I was the last reporter to track down Stewart after the game, finding him alone with his thoughts in the cramped visiting locker room at Kidd Brewer Stadium. It didn’t take long for Bill to reveal his sensitive side.

 

Tears began streaming down his face as he tried to put his feelings into words.

 

“I’m so proud of these young men,” Stewart explained, “because they kept banging, playing and believing. We played a great football team. For our guys to even hang with them means the world. It’s a heck of an upset in the history of VMI.”

 

Stewart might have been the best motivator to walk the halls of the Lexington, VA. campus since Stonewall Jackson and this writer always thought that this high-strung coach, not the general, would be the one to turn the Keydets into winners.

 

One of Stewart’s proteges at VMI was a young man who had just concluded a I-AA career at William & Mary. Stewart took a chance on Mike Tomlin and watched him develop into a Super Bowl championship head coach with the Pittsburgh Steelers.

 

University racial politics kept Bill from finishing the job, though VMI did win four games in 1996, his final season.

 

Stewart wasn’t sure he would ever get a chance to coach again until a fellow Southern Conference coaching exile, former Citadel headman Charlie Taaffe, recruited him to the Montreal Alouettes of the Canadian Football League in 1998.

 

After another year in the CFL as an assistant with the Winnipeg Blue Bombers, Stewart was hired by legendary West Virginia coach Don Nehlen to work with quarterbacks for the Mountaineers in 2000 and he stayed on to coach quarterbacks and coordinate special teams for Rich Rodriguez in 2001.

 

The next seven seasons vaulted the West Virginia program to unprecedented heights with the development of the spread and no one was more at home than Stewart, who was coaching in the state where he was born and raised and had played at Fairmont State.

 

When Rodriguez left for Michigan at the end of the 2007 regular season, Stewart became the focal point for frayed emotions in his home state when he took over the West Virginia program as interim head coach.

 

Like many, I was watching on Jan. 3, 2008 when the Mountaineers took on Oklahoma in the Fiesta Bowl.
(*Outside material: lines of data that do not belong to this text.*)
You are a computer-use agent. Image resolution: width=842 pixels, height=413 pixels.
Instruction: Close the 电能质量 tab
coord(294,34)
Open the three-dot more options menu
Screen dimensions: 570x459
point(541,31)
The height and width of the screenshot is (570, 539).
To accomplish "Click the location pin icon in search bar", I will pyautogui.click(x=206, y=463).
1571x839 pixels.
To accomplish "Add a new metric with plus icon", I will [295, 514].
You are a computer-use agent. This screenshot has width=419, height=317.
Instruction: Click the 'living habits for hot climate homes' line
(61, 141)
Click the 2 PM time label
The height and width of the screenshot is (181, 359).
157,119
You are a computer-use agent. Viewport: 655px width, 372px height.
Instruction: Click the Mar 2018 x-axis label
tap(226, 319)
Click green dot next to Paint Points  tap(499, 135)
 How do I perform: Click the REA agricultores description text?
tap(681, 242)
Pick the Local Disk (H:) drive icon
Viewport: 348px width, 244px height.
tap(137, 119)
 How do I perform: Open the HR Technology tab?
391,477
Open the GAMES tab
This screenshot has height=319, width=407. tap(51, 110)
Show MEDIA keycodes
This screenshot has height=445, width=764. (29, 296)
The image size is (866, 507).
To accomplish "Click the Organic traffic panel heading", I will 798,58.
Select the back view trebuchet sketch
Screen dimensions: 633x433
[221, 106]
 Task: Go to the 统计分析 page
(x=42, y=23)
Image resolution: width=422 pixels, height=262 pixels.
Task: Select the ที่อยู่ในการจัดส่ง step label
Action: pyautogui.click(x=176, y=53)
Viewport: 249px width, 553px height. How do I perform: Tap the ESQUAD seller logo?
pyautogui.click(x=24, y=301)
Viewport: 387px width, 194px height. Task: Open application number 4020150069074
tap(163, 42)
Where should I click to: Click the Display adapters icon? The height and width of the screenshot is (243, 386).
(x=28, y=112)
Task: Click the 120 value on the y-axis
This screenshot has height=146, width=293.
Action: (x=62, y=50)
I couldn’t help but cheer on Stewart.

 

Harkening back to that win at Appalachian State all of those years earlier, Bill had West Virginia ready and the Mountaineers crushed the Sooners, 48-28, in a game that was nowhere as close as the score.

 

The next day, the university president was offering Stewart the permanent head coaching job, complete with a base salary of $4 million and an eight-year deal.

 

The honeymoon at West Virginia didn’t last as long as it should have, even though Stewart posted a 28-12 record in three years and won a share of the 2010 Big East title.  It wasn’t enough for one of college football’s looniest fan bases.

 

Influential boosters tried to sabotage Stewart’s program and athletic director Oliver Luck created more turmoil by hiring Dana Holgorson as offensive coordinator and coach in waiting in 2011.

 

Holgorson’s off-field behavior led to controversy and allegations that Stewart had asked a reporter to uncover additional dirt on the new assistant. The allegations were never proven, but West Virginia officials still asked Stewart to resign last year and elevated Holgorson to head coach.

 

It was a convenient excuse for West Virginia officials, who insisted that Stewart wasn’t capable of winning a national championship. Of course, do we really expect the Mountaineers to win that crystal BCS trophy any time soon?

 

What was lost was the reason that Stewart was hired in the first place.

 

His loss is one that West Virginia won’t soon overcome and the character he displayed to his players and friends has left a hole in many hearts that will not be filled.